Thinking, talking and walking are all naturally linked, so engaging in this trio at work is a great idea. Aristotle, Kant, Wordsworth, Steve Jobs and more figures have famously endorsed the benefits of walking.

Considering that much of the average workday is spent glued to a computer screen, walking meetings may be more beneficial than ever before.

“Being away from computers usually means that the conversations are more theoretical in nature or have to do with the human element of an issue, problem or concern in the workplace,” said Robert Manigold, a partner at web and app development agency Code Koalas in Kansas City, Mo.

Walking meetings don’t have to be a huge commitment. In fact, they are more than worth the small amount of time they usually take.
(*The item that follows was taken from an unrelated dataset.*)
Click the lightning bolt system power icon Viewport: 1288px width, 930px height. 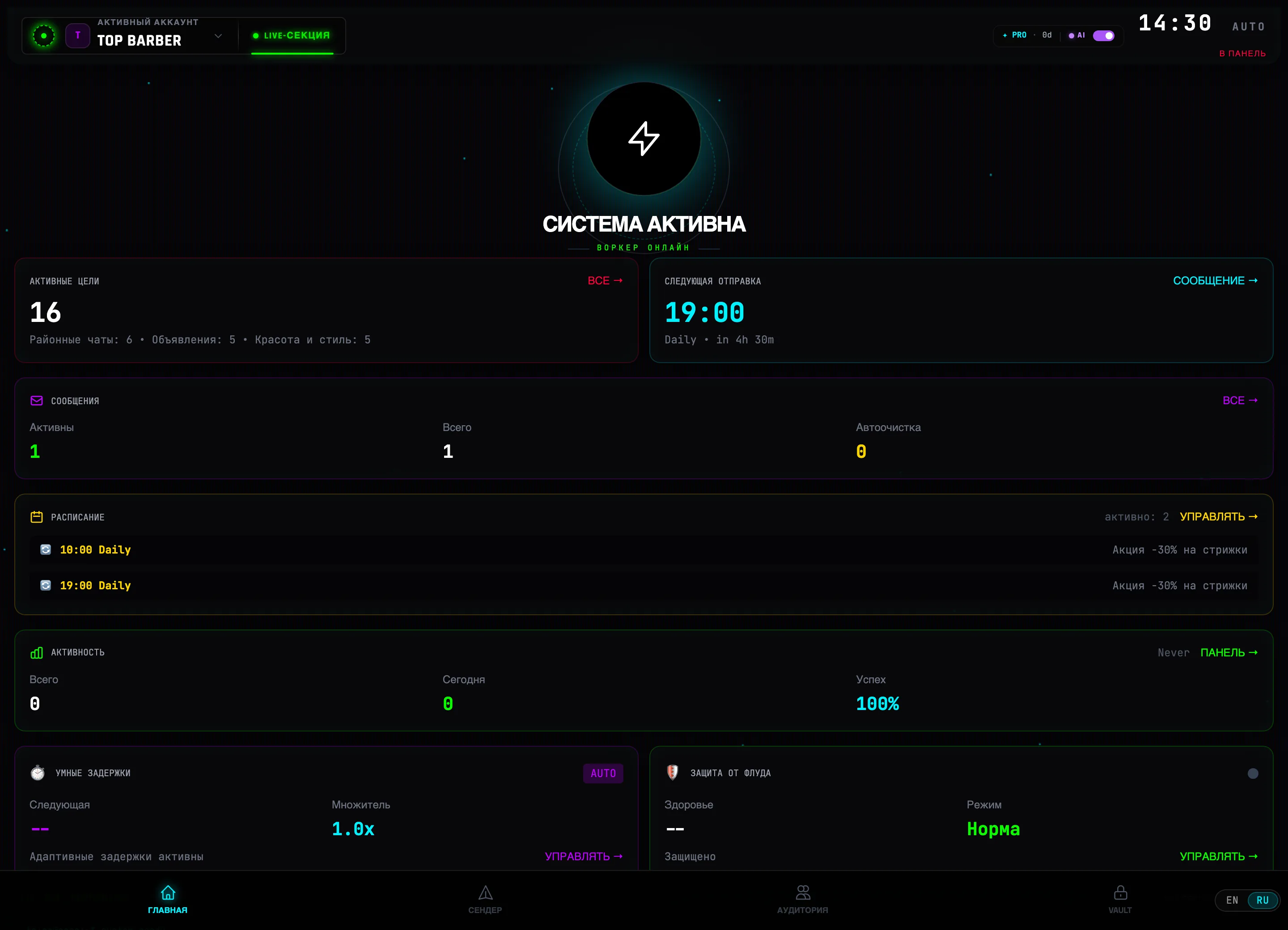pyautogui.click(x=644, y=139)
Mental and physical health, immediate energy boost, and enhanced creativity and inspiration are just some of the reasons to make this practice a habit. If this unfamiliar territory, follow these guidelines and you’ll be strolling during meetings in no time.

5 Main Benefits

  1. Easy physical activity which is beneficial to general health and immediately elevates mood.
  2. New settings promote inspiration and clarity.
  3. In a relaxed setting, hierarchy dissolves, putting employees at ease and allowing them to open up and connect.
  4.  A shared activity strengthens work relationships and fosters a group identity and camaraderie.
  5. Unlike the traditional meeting, there’s no risk of wasting time as walking is always constructive.

Obstacles & Solutions

Address these potential pitfalls with quick-fix solutions

Obstacle: Noise and distractions from the surrounding location

Solution: Carefully consider your location in advance. If an issue occurs en route, simply change directions or locations. For instance, you can always enter a coffee shop if a city street becomes too distracting. Plus, your team will get a lesson in adaptability.
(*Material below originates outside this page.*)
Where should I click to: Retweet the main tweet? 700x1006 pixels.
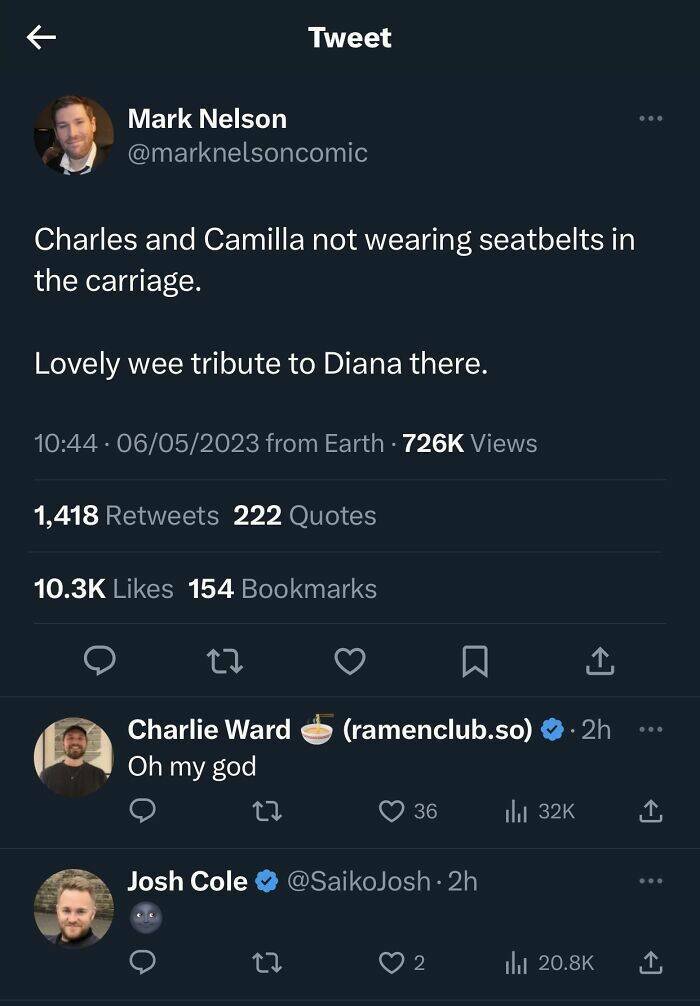coord(225,661)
Obstacle: Variations in walking pace

Solution: Be attuned to the people around you. If you’re with a big group, try to let mini-groups form naturally.

Obstacle: Taking notes

Solution: There are a variety of useful note-taking apps available, such as Evernote and Simplenote. If a smart phone is not a viable option, purchase a small notebook.
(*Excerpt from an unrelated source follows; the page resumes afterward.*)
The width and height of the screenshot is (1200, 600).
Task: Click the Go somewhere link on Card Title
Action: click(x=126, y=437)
Obstacle: Covering all topics

Solution: Have a general itinerary in mind before the walk and use time and/or location benchmarks to guide discussion.

Obstacle: Cell phone use

Solution: Before the meeting begins, kindly discourage cell phone use—unless it’s for note-taking. Often people will feel more comfortable taking out their phones in this relaxed setting. However, if the tone is set and the expectation is clear, it can be avoided.

General Tips

Before hitting the trail, street or hallway, keep these tips in mind.

  • Limit spontaneous meetings to four people. Large groups work too, but require extra planning.
  • If it’s convenient, add a destination to your walk, whether to get an errand out of the way or take in a special view.
  • To encourage participation early on, try incentivizing. For example, offer coffee during the first outing.
  • Try to keep walking meetings to 30 minutes or less. Most people find it tiresome after that.
  • Be selective about the route, and determine start and end points. This will help with organization and time management.
  • Consider external factors that will shape your walk, such as the season and time of day.
  • As with a standard meeting, evaluate the process and discussion afterward.
  • Don’t pressure others into joining the walking meeting; that ruins the central purpose. Instead, present it as completely voluntary and try to let people know ahead of time.
  • Remember: This it is supposed to be a somewhat casual experience. Enjoy it!